_EXERCISE GOAL_
Keep only the lines of the data below that contain "accomplish", and copy them.

------------------------------

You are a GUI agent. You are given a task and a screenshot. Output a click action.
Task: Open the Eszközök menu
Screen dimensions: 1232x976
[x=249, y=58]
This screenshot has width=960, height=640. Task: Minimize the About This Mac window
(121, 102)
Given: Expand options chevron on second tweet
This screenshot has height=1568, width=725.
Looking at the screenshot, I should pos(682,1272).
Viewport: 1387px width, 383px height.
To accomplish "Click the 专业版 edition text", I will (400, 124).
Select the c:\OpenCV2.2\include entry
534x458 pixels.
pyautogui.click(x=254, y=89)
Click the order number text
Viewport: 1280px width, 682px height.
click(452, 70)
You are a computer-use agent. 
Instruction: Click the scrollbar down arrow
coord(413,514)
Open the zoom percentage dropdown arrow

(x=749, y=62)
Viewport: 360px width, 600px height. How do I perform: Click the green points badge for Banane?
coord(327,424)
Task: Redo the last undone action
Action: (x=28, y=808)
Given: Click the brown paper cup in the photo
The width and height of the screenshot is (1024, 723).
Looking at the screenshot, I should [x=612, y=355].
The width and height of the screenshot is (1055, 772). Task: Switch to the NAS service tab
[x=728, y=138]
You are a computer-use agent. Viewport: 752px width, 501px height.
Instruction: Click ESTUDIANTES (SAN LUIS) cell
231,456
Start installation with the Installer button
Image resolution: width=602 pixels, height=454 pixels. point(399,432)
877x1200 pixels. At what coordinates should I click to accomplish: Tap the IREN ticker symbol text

------------------------------

_RESPONSE_
To accomplish "Click the 专业版 edition text", I will (400, 124).
877x1200 pixels. At what coordinates should I click to accomplish: Tap the IREN ticker symbol text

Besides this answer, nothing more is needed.